# found two young pigeons -



## Guest (Jun 26, 2009)

we found two young pigeons - approx 3 weeks old. they have feathers but still have some yellow between, tail feathers are short. we're feeding them Kaytee supreme feed for doves. We grind the seed into flour and mix with warm water, feeding with large dropper into back of their throat. we are feeding them three times a day. is this ok to do??? and is there any where in suffolk county long island NY, we can bring them to, or a contact number???


----------



## Charis (Feb 11, 2007)

Defrost some corn and peas under hot water until they are defrosted. Gently open the bird's beak and pop the pieces at the back of the throat. You will need to feed 40-50 pieces each time the crop empties which will be 2-3 hours. It's very likely that the babies will start eating these on their own because the corn and peas are soft and easy for a bird learning to eat, to pick up. I've had 2 birds of about the same age, this month, that figured it out within 24 hours. Once they do, its pretty easy to get them to eat seed.
Email me your number because I do know of someone close to you that may have some local options. [email protected]
__________________


----------



## KMMMKC11 (Jun 26, 2009)

*peas and corn is the charm*

Great news - I wasn't able to feed them by myself - so I left some mashed peas and corn in the cage with them, I also put a large handful of seed next to it. Both babies are eating everything I gave them, and drinking water out of a bowl. So far so good. we'll be able to keep them till they are ready to be released. 

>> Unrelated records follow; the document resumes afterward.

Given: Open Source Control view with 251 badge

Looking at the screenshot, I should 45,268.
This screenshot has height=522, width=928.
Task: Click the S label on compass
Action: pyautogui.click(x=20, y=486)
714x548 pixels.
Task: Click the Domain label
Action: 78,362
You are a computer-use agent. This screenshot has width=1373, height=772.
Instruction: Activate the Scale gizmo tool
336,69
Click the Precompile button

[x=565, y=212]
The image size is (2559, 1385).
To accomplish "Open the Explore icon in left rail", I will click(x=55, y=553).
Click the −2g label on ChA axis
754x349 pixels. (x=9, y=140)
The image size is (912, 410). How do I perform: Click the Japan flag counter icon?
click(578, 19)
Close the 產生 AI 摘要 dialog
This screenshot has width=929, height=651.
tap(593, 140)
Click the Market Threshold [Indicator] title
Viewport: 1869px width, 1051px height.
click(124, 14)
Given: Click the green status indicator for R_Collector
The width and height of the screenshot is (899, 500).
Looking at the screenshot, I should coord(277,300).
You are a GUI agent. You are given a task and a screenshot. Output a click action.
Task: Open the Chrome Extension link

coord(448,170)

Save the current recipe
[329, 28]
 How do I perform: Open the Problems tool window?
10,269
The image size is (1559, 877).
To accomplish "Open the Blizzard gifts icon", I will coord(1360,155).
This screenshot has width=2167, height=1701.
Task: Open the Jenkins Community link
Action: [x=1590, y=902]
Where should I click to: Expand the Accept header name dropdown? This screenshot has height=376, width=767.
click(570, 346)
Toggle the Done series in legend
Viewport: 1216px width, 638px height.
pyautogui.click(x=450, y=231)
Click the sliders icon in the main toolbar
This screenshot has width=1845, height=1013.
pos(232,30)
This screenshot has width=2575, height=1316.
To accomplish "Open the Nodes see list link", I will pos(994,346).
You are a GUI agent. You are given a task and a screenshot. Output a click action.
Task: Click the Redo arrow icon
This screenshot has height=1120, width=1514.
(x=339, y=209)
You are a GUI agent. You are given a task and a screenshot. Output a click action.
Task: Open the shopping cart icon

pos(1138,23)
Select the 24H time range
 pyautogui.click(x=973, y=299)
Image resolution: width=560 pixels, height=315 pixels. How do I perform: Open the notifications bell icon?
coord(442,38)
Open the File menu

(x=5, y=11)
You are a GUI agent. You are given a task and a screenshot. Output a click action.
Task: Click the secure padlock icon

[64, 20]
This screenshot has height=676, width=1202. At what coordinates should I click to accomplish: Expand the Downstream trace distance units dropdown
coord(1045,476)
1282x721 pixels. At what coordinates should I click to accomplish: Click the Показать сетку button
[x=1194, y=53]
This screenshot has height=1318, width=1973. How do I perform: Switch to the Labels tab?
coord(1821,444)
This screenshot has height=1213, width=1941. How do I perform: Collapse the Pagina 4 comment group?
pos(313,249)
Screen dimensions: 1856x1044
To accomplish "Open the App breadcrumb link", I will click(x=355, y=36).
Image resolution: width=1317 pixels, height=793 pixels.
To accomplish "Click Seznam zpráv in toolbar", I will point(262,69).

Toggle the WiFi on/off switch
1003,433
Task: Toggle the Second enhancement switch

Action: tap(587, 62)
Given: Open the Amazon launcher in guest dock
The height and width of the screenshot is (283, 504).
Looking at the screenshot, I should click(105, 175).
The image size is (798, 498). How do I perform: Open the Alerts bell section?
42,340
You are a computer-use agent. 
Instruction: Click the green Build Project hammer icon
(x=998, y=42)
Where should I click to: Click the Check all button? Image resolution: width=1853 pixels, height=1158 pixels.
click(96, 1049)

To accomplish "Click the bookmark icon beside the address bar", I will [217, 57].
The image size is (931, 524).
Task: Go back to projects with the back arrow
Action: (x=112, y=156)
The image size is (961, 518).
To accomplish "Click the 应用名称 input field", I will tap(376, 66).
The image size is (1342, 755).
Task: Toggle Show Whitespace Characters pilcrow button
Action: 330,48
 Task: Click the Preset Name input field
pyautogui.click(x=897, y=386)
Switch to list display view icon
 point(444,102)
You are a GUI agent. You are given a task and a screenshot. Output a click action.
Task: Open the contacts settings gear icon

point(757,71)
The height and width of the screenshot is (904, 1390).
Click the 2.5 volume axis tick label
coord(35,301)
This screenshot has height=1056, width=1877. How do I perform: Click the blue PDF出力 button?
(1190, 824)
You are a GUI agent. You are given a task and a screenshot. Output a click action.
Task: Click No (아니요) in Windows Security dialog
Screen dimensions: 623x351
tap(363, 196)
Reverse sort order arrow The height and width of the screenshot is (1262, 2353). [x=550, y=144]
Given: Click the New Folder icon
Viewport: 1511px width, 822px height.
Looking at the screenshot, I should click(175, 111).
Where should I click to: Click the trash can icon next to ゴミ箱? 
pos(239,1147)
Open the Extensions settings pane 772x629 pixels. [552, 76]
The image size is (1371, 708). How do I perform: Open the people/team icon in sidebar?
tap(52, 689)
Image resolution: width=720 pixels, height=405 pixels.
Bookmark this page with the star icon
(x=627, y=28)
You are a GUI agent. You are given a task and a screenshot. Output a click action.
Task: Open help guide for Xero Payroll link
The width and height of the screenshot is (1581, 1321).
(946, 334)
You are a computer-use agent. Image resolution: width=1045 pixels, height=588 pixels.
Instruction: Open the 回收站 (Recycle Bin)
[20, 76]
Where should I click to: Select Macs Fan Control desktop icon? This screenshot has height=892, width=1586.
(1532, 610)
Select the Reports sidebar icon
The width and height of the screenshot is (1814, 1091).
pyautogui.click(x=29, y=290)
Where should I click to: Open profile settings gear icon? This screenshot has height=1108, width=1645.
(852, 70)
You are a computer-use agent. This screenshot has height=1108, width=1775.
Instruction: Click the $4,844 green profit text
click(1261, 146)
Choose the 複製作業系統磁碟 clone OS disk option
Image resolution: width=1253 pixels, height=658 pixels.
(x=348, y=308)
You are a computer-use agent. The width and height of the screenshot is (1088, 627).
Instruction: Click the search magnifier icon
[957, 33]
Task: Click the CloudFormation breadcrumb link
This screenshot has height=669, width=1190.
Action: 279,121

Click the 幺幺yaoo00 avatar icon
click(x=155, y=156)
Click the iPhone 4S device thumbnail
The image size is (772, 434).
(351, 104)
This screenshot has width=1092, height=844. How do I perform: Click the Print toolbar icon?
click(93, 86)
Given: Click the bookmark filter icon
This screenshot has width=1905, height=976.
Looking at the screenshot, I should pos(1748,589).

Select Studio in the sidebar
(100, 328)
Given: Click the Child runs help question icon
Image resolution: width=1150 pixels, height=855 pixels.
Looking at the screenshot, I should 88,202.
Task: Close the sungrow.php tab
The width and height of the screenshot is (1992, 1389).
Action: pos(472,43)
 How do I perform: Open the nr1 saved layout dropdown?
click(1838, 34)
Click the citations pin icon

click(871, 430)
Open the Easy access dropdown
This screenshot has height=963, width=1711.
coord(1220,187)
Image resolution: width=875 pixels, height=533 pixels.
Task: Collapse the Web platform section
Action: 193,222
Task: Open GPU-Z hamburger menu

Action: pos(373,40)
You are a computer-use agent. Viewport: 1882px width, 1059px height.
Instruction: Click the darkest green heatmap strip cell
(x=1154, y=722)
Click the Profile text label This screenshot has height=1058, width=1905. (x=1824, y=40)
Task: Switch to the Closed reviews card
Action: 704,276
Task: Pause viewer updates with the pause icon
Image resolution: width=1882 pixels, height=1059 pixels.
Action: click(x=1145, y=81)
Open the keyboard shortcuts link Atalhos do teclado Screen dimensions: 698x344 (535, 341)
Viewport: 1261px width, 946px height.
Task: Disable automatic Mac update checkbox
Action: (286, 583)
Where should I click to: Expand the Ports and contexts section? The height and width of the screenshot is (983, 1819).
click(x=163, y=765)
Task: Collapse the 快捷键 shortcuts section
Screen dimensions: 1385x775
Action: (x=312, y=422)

Should I consider keeping them, I'm just not sure keeping a wild bird caged is fair to them.


----------



## Charis (Feb 11, 2007)

LOL...I'm so gald it worked.  You probably don't need to mash the peas and corn. Let's see how they do and you should be able to introduce seed in the next day or two.
Many of us keep the feral rescues because they become so human identified. You don't need to decide just yet.


----------



## KMMMKC11 (Jun 26, 2009)

update on the babies. Both are doing well. they are eating a good amount of seed and we're still giving some peas and corn on the side which they also peck at. Thor is larger and is getting to look very much like an adult. Piper is smaller and has very dark almost black feathering, and has small feathers on both of the middle toes (is that normal). We've had them out of their cage a little each day, thor enjoys getting out and stretching his wings. Piper seems more nerveous when we're around he continues to chirp (hence his name) and flaps his wings but not fully opening them up. We're a little concerned about that too. I'm looking for a little advice on whether piper is ok, and any concerns about keeping them or setting them free. We also have a golden retriever and two cats.


----------



## KMMMKC11 (Jun 26, 2009)

*got some pics of Thor & Piper*

here's three pics of the youngsters


----------



## TrevorsCoop (Jul 14, 2009)

uhm, it may be normal. . . . they may be muffed pigeons, meaning they have feather going all the way down there legs and on there toes. thats what it looks to be happening to the little fellows. completely normal. are you gonna keep them?


----------



## spirit wings (Mar 29, 2008)

no they don'y have muffs.a bit of feathers on the legs happens sometimes, their color is not so typical bar pattern like you see, they remind me of black birds or cow birds....cool.


----------



## Charis (Feb 11, 2007)

Just adorable.


----------



## Guest (Jul 23, 2009)

Thanks for the pictures, they look great! Yes, very cool coloring.


----------



## Pigeon lower (Oct 23, 2007)

Wouldnt that be called a slate.?


----------



## TrevorsCoop (Jul 14, 2009)

I don't know colors of birds well, but they sure are nice looking.


----------



## KMMMKC11 (Jun 26, 2009)

*They're family*

Both are doing very well. They are free, but staying with us in the overhang of our shed. They fly out in the morning, check out the area, and usually come back after a couple of hours. They like the oak tree next to the shed, and will spend the afternoon sleeping there. By 4:00 they come down to the deck and my wife and I will feed them peas and sunflower seeds. (they have it sooo good). When it starts to get dark they go up to their roost for the night. Our golden retreiver loves to watch them, and the two cats keep their distance (piper chased them once) lol. Our hope is they stay and build a family/s. It is great having them around. 

The new picture is the pair on the shed. Thor has some green and purple coloring on his neck, looks fantastic. Piper is doing well but still "cheeps" when he sees us, still seems alittle stressed, but flys everywhere with Thor.


----------



## Luke0987654321 (Jul 19, 2009)

they are beautiful looking birds!


----------



## TrevorsCoop (Jul 14, 2009)

Glad to here they have grown up and doing well!!! They must feel at home there! Keep us updated with PICS


----------



## Skyeking (Jan 17, 2003)

They sure are lovely birds!!!

I hope you don't have hawks in your area, because they are vulnerable outside when they are hanging out on the roof.


----------